Atherosclerosis and atheromatosis are consequtive metabolic disordes. Pathology of the biological functions of trophology and endoecology is the basis for ischemic heart disease prevention.

Abstract

Atherosclerosis and atheromatosis are different nonphysiological processes with different etiology and pathogenesis. They manifest alterations in different biological functions. According to our original phylogenetic theory of general pathology, atherosclerosis is associated with altered biological function of trophology, eating, biological reaction of exotrophy. Atherosclerosis is induced by eating of nonoptimal for phylogenetically herbivorous Homo sapiens meat diet with high content of palmitic saturated fatty acid (SFA), which leads to in vivo formation of phylogenetically early low-efficient palmitic pathway of FA metabolism instead of highly-efficient oleic pathway operating in herbivores. Accumulation of nonligand palmitic very low density lipoproteins (VLDL) and low density lipoproteins (LDL) in the bloodstream results from nonphysiological reaction of compensation upon transport of palmitic SFA to cells.
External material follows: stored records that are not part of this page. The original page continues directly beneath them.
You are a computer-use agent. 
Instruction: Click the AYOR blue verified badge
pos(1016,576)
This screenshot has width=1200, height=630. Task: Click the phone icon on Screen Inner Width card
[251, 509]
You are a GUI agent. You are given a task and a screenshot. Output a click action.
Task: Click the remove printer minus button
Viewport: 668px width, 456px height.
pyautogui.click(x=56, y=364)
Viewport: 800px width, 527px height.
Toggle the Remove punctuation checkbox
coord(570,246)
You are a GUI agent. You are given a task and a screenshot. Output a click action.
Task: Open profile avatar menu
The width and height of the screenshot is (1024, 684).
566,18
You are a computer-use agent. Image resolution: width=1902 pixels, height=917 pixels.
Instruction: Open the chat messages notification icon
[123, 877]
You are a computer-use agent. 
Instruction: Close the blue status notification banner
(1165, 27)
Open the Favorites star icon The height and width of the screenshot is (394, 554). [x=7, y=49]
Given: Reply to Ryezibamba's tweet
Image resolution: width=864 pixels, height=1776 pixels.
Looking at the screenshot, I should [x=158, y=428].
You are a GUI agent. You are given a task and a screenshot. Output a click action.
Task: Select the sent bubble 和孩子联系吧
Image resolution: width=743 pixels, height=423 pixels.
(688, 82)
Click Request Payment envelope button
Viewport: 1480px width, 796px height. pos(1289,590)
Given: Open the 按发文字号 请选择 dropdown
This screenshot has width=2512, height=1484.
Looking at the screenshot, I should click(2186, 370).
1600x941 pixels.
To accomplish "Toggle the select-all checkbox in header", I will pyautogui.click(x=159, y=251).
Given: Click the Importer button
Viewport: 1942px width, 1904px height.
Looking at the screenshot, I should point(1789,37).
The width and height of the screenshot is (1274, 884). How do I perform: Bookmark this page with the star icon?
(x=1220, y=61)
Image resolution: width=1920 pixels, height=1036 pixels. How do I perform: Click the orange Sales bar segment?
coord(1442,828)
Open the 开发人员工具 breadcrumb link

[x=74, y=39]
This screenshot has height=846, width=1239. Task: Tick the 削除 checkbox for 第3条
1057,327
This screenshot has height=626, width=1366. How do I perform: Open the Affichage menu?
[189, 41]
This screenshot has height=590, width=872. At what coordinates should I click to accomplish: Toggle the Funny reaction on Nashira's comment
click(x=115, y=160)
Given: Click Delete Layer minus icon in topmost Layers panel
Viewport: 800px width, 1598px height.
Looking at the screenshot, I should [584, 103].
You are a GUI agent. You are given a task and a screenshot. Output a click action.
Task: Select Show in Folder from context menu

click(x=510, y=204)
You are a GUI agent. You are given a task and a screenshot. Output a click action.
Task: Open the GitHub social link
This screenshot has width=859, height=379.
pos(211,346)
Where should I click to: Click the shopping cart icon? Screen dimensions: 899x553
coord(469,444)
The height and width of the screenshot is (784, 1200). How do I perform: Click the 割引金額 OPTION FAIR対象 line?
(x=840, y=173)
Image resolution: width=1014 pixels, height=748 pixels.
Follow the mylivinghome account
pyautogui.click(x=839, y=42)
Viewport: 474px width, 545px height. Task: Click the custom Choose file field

An increase in blood content of palmitic triglycerides (TG) and nonligand palmitic VLDLЛ→LDL coincides with the development of hypercholesterolemia: type IV→ type IIb → type V. Atheromatosis compensates changes in lipoproteins by activation of the biological function of endoecology (purity of the extracellular medium) in vivo, thus fulfilling the biological reaction of inflammation. This is physiological denaturation of apoВ-100 in nonligand VLDL→LDL by neutrophils via peroxidation, opsonization by the complement components, transcytosis across the endothelial monolayer and removal to the intima of elastic arteries that serves as a collection and utilization pool for phogogens from local intravascular pool of the intercellular medium. Endogenous phlogogens are utilized by phylogenetically early polyfunctional resident macrophages which are small in number and do not proliferate. Blood-borne monocytes-macrophages are also involved in this process, however, they do not express acid hydrolase of polyenic cholesteryl esters. Atheromatous masses are partially catabolized polyenic FA esterified by the alcohol cholesterol which were not internalized by cells. Atheromatosis is a process of pathological compensation in the realization of the function of endoecology. Prevention of atherosclerosis and atheromatosis should be based on elimination of the effects produced by a nonphysiological meat diet.